# Source excerpt
# What to check for when buying an a6/s4?



## runvdub (Mar 23, 2011)

Im in the market for an a6 or s4 with a 2.7t motor

what should i check for between the two with both tiptronic and 6speed

Ive been checking brakes and rear drivetrain. Also been looking under the engine for oil and this is one picture. What does this mean? 
No cover on bottom side








Did have a cover on bottom side


----------



## barrishautomotive (Nov 11, 2011)

Your oil leaks are probably bad cam chanin tensioner seals or cam plugs. Common issue on these cars. I own an A6 with the Tiptronic. I like it, but most people will tell you the transmission is trouble. In reality, the torque converter is an issue. For simplicity and reliability sake, I would recommend a 6 speed. The tiptronic is not that bad, but the torque converter replacement which will probably be necessary will set you back $2000-3000. They also have issues with the stock throttle body boot, which tends to tear after a while, causing a boost leak. It's an easy fix but it's worth mentioning. Fianlly, there is the issue of the turbos. They will eventually go bad. Keeping clean oil in the car and allowing the car to properly warm up and cool down will help, but eventually they will have to be replaced. The parts are expensive, but the labor is worse since the engine has to come out. Bottom line... These can be amazing cars to drive if they're well maintained and running properly, but they are VERY expensive to keep in top condition. Don't buy one unless you can reasonably afford $1,000-$3,000 per year in maintenance and repairs. This year I've spent almost $5,000, but that includes the torque converter.


----------



## runvdub (Mar 23, 2011)

Wow, thats a hefty list. Im not surprised about them needing the maintenence and agree with the fact that i want something with great history. Only two for sale here within decent driving distance but the first 6-speed wasnt looking to good on the underside. Hopefully #2 holds up if i dont buy an s60R first


----------

# Task requirements
Reproduce the forum thread on buying an A6 or S4 word for word, from "# What to check" down to "does this mean?".

# Information given
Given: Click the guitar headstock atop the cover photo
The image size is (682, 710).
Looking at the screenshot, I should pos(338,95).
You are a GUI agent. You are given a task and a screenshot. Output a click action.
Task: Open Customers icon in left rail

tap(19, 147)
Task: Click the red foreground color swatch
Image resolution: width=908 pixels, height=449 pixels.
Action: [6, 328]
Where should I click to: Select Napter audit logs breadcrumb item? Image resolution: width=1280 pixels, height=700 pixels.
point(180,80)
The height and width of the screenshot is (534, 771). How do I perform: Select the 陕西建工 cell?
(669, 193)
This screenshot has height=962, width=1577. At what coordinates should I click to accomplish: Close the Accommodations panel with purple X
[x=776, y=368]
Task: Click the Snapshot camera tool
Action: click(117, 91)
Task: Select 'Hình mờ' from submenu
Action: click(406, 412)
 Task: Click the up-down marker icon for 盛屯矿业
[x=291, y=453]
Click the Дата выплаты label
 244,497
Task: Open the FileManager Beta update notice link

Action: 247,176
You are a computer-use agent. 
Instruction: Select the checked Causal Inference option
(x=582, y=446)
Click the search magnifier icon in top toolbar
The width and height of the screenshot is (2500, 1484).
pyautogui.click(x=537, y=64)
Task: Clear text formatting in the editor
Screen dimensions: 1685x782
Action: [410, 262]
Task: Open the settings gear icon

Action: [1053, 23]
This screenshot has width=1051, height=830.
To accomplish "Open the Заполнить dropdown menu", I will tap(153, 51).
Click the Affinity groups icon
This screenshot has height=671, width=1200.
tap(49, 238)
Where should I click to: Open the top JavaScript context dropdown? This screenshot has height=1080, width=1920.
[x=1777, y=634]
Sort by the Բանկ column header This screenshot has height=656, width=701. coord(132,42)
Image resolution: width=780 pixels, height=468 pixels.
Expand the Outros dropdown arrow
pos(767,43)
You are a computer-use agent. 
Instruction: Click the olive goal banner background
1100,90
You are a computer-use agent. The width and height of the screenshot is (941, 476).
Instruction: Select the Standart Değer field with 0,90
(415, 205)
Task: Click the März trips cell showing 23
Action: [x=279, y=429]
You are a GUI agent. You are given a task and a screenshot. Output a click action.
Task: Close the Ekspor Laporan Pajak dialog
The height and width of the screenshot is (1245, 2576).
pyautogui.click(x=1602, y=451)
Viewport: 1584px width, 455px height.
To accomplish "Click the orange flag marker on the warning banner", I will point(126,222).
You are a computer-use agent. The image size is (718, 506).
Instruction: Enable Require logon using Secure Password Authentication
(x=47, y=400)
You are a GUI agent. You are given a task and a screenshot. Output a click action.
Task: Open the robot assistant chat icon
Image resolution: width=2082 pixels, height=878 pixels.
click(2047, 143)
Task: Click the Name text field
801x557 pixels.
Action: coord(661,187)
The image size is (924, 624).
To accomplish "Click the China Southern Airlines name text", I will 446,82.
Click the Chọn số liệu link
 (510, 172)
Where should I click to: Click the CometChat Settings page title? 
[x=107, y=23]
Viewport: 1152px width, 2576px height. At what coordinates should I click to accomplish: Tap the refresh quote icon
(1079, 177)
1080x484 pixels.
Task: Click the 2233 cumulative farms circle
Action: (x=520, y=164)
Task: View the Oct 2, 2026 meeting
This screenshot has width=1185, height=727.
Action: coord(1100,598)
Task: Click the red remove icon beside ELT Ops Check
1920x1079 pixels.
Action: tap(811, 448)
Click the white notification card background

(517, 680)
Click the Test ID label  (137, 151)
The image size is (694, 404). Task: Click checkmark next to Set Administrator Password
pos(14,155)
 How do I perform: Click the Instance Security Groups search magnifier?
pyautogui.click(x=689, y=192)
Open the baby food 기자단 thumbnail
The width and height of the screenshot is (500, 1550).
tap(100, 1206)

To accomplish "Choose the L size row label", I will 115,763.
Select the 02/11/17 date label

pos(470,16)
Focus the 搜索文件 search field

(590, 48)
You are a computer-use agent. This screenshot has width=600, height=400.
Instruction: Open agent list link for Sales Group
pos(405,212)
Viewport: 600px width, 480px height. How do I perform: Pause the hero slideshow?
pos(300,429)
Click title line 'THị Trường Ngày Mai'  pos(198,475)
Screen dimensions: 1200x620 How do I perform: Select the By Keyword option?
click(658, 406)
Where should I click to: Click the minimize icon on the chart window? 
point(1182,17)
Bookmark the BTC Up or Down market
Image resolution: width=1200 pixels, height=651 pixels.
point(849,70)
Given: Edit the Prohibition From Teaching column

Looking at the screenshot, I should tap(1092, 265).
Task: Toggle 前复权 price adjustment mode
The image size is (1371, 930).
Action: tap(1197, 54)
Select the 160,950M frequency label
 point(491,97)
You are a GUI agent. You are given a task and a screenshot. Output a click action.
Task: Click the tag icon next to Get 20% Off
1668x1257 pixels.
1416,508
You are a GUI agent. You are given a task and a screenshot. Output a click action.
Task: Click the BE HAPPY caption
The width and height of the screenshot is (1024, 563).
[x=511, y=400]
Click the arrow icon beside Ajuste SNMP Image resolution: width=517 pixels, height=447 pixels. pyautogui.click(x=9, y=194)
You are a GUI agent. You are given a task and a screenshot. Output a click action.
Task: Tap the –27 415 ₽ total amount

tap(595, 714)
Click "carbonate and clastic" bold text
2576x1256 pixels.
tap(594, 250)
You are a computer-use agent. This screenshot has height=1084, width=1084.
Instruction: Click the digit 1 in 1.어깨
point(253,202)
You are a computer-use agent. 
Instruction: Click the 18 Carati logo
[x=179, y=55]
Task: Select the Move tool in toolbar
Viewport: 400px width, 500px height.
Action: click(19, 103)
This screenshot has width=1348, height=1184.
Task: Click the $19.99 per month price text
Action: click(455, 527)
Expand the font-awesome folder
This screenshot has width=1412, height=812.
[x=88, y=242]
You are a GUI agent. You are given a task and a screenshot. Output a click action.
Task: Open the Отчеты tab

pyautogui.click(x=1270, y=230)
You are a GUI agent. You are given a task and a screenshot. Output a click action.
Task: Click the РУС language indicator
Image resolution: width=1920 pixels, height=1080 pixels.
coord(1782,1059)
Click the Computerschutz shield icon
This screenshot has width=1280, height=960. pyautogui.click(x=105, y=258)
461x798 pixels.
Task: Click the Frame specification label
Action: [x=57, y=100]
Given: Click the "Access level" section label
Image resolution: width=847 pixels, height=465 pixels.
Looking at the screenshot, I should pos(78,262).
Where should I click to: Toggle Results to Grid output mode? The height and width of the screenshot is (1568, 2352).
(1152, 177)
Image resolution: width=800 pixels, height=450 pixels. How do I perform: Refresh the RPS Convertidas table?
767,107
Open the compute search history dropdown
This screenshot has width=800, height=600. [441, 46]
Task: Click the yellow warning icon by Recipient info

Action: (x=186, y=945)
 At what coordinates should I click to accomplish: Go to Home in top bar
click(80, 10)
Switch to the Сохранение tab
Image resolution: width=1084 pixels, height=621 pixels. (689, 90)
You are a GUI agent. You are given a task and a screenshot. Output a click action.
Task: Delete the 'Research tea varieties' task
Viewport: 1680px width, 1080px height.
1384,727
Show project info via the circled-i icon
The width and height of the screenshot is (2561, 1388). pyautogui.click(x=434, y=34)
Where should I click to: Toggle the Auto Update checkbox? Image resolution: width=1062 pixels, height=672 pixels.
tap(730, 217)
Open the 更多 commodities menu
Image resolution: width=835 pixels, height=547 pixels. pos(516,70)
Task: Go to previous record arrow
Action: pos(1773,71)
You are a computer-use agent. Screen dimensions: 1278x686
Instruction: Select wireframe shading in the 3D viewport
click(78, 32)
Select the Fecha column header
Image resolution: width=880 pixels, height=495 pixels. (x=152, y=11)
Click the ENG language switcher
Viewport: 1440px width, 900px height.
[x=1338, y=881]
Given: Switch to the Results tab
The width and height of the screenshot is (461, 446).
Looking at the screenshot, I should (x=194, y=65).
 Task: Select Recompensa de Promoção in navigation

# The reply
# What to check for when buying an a6/s4?



## runvdub (Mar 23, 2011)

Im in the market for an a6 or s4 with a 2.7t motor

what should i check for between the two with both tiptronic and 6speed

Ive been checking brakes and rear drivetrain. Also been looking under the engine for oil and this is one picture. What does this mean?